Final answer:
The trigonometric identity cos(3x) = cos^3(x) - 3sin^2(x)cos(x) is proven by expanding cos(3x) using angle addition formulas and trigonometric identities to arrive at the desired expression.
Step-by-step explanation:
To prove the trigonometric identity cos(3x) = cos^3(x) - 3sin^2(x)cos(x), we can use trigonometric identities and expand cos(3x) using the angle addition formula for cosine.

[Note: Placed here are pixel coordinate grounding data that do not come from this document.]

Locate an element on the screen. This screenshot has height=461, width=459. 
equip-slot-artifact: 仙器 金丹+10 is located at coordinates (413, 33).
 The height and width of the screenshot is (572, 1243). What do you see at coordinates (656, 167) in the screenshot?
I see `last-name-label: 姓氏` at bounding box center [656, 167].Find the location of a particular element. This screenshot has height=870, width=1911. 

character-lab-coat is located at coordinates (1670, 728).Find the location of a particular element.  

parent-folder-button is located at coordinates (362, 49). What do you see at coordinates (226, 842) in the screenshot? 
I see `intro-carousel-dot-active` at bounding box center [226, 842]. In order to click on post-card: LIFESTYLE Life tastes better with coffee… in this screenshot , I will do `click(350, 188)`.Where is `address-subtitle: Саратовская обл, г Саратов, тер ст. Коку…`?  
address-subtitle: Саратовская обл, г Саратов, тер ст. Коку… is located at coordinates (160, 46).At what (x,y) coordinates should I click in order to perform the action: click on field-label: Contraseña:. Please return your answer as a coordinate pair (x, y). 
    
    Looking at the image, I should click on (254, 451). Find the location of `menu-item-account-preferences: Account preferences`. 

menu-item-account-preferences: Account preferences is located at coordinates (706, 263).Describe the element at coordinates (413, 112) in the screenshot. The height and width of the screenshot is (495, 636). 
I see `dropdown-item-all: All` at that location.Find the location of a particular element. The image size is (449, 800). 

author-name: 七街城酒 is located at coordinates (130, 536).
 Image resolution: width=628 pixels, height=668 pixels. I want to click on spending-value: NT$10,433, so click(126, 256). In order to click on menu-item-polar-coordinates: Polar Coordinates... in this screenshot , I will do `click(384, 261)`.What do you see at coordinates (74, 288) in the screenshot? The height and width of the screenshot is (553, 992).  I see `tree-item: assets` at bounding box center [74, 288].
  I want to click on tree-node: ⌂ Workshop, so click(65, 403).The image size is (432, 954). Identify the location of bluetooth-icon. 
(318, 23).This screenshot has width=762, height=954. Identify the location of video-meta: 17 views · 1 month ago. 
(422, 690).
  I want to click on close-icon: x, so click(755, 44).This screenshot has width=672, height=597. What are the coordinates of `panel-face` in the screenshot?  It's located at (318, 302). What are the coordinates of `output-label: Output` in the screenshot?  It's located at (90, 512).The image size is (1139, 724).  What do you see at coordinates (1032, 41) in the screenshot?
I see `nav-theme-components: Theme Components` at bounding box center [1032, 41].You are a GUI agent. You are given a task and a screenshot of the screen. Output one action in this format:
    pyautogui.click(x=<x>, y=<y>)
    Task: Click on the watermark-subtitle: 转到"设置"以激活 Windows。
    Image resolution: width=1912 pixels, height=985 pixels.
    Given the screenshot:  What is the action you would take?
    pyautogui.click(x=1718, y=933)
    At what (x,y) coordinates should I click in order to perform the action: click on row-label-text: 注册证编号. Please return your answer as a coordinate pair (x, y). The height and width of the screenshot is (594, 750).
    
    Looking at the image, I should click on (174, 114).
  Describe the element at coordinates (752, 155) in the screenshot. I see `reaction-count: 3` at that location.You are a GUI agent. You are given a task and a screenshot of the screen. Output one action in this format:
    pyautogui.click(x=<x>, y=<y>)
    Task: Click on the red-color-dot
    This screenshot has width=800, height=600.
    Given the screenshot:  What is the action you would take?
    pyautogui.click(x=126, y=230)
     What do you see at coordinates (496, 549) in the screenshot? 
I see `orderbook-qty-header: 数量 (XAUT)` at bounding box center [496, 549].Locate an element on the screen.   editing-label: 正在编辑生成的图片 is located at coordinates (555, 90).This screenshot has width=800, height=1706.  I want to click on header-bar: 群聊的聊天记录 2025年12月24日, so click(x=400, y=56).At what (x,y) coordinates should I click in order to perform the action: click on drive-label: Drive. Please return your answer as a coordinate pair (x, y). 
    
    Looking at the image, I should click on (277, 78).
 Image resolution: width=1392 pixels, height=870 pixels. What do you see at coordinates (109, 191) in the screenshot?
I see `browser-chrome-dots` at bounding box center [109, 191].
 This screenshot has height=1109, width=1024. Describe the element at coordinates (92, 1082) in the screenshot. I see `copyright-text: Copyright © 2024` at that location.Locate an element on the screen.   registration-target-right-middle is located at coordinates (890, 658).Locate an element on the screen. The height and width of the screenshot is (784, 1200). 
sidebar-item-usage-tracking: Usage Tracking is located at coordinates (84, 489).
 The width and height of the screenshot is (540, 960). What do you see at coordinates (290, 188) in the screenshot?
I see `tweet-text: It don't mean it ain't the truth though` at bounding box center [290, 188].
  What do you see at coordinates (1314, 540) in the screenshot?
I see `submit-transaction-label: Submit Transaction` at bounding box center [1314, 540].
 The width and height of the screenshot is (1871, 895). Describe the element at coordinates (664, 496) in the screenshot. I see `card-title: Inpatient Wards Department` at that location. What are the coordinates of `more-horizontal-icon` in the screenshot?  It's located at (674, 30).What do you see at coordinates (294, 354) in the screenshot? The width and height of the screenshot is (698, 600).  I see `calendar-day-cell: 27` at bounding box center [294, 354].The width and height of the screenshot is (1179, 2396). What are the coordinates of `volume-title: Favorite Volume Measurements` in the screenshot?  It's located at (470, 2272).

Starting from the angle addition formula:
cos(3x) = cos(2x + x)
Now expand using the angle addition identity cos(a + b) = cos(a)cos(b) - sin(a)sin(b):
cos(3x) = cos(2x)cos(x) - sin(2x)sin(x)
Expanding cos(2x) and sin(2x) using the double-angle formulas:
cos(2x) = cos^2(x) - sin^2(x)
sin(2x) = 2sin(x)cos(x)
Substitute back into the equation:
cos(3x) = (cos^2(x) - sin^2(x))cos(x) - (2sin(x)cos(x))sin(x)
Simplify the equation:
cos(3x) = cos^3(x) - sin^2(x)cos(x) - 2sin^2(x)cos(x)
Combine like terms:
cos(3x) = cos^3(x) - 3sin^2(x)cos(x)
Thus, we have shown that the identity holds true.